Hey, don't you know who I am?
The Globe and Mail
September 9, 2002
Think hissy fits and inflated egos are reserved for movie stars? Not so. Roger Ebert, TV personality and film reviewer for the Chicago Sun-Times, proved he could huff, puff and whine with the best Hollywood prima donnas after he was denied access to a press screening of Far From Heaven.
Festival organizers planned only two press screening on Saturday at the small Varsity theatres for the much-talked-about Todd Haynes film starring Julianne Moore and Dennis Quaid. When about 50 journalists who were lined up outside were told they would not get in, Ebert shocked the crowd by shouting about the importance of his paper and the terrible treatment he was receiving.
When a few more journalists were let in, Ebert yelled again to the front: "Who are those people? Why are they getting in?"
"Because they are next in line," was the calm response.
Eventually, Ebert and his five-person entourage wandered off for some broiled chicken he said he heard was nearby.
Fire the ad guy
Ads running in front of films at public screenings promoting AGF, the mutual-funds company, are drawing some negative responses from the audiences. One of the ads, in particular, features a poor and dirty white man sitting in front of a broken-down trailer, smoking and spitting. A voice-over announces: "This trailer brought to you by AGF."

####################

#### [Challenges]
1 - In the column, which newspaper did Roger Ebert review films for?
2 - Reproduce the column word for word, starting with "Festival organizers planned" and going on through "the calm response.".
You can leave the listing aside; it isn't needed here.

#### [Data shown]

####################

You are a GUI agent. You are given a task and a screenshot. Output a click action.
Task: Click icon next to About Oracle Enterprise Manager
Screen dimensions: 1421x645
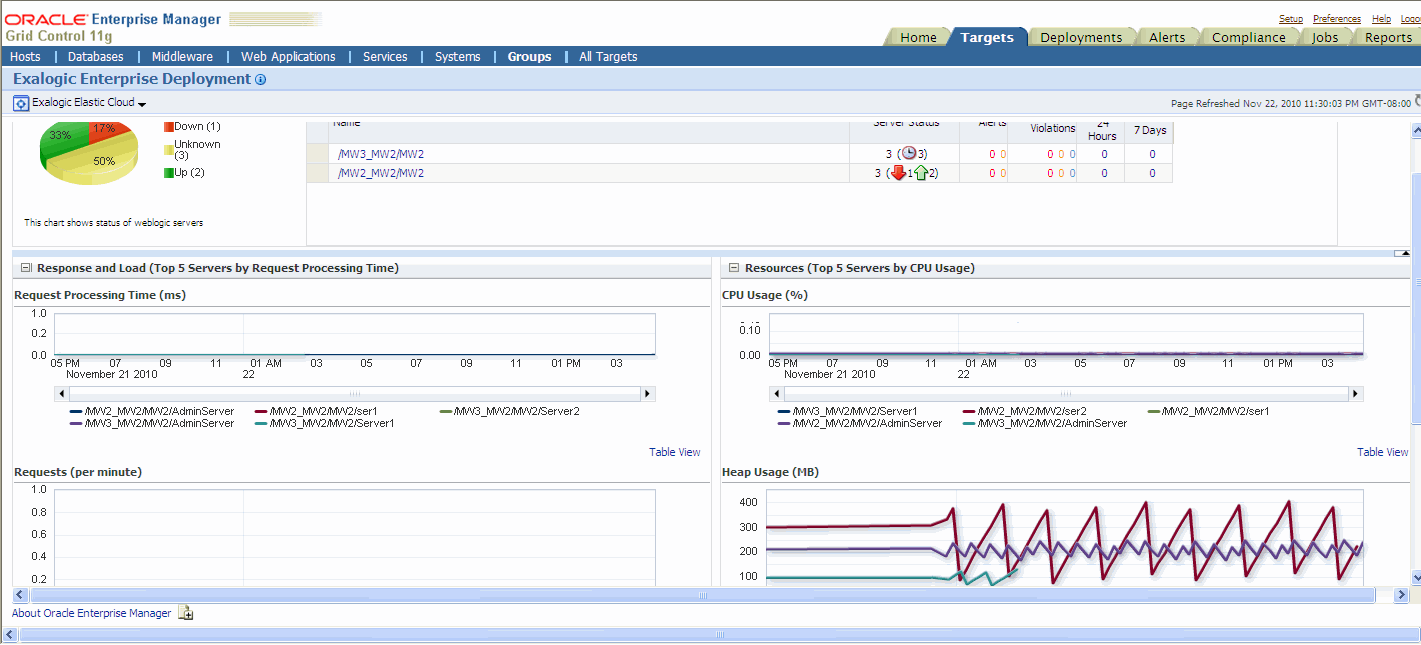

####################

#### [Responses to the exercise]
1 - The Chicago Sun-Times

2 -
Festival organizers planned only two press screening on Saturday at the small Varsity theatres for the much-talked-about Todd Haynes film starring Julianne Moore and Dennis Quaid. When about 50 journalists who were lined up outside were told they would not get in, Ebert shocked the crowd by shouting about the importance of his paper and the terrible treatment he was receiving.
When a few more journalists were let in, Ebert yelled again to the front: "Who are those people? Why are they getting in?"
"Because they are next in line," was the calm response.